Like any big messy public program, Medicaid is very far from perfect, as I learned when I oversaw a Medicaid program for a Republican governor in New Jersey. But on basic measures of access and satisfaction with care, Medicaid beneficiaries look very much like people with private employer coverage despite the fact that they are sicker and poorer. And they’re doing better than the uninsured.

The bottom line: Medicaid isn’t broken — at least, not any more than private insurance is.
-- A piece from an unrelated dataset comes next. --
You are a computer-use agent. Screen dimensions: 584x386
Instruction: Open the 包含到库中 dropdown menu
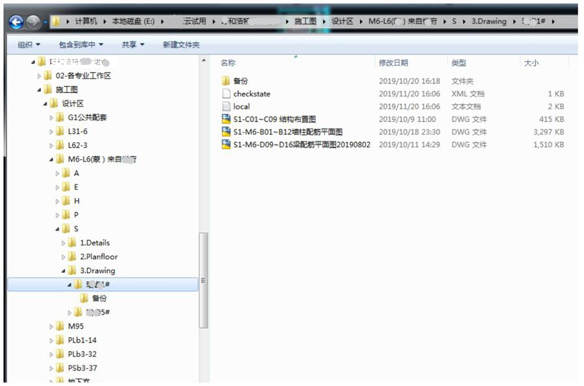[81, 45]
Finding doctors: The biggest problem that’s usually cited with Medicaid is that people have trouble finding doctors who will take them. And there are troubles with low Medicaid provider reimbursement rates and physician access, but they vary around the country. It’s not hard to find a state, or more typically a region within a state, where physician access is a real problem.

But overall:

  • 74% of Medicaid beneficiaries see a doctor each year
  • 69% for people with employer based private coverage see a doctor each year.
  • People on Medicaid are also nearly just as satisfied with their health care as people with employer coverage.

Costs aren’t out of control: Medicaid spending did jump to 10.5% in 2015 with the Affordable Care Act coverage expansion, but it dropped to 5.9% in 2016 and is projected to grow by 4.5% this year.

And per capita Medicaid costs are not rising faster than costs for private insurance. In fact, they’re projected to grow more slowly.

Some would say that’s because Medicaid underpays providers, and it does pay substantially less than Medicare in many states. Others would say, good for Medicaid; it drives a tougher bargain with providers while getting results comparable to other payers.

The AHCA would take more than 800 billion dollars out of Medicaid over the next decade by reducing funding for the Medicaid expansion and capping federal Medicaid spending. The architects of the AHCA may believe Medicaid dollars are better spent elsewhere or not spent at all, or that somehow states can make Medicaid work better with far less money.

There are many principled conservative arguments for smaller government. But the argument that Medicaid is “broken” is not one of them; it is more urban legend than fact.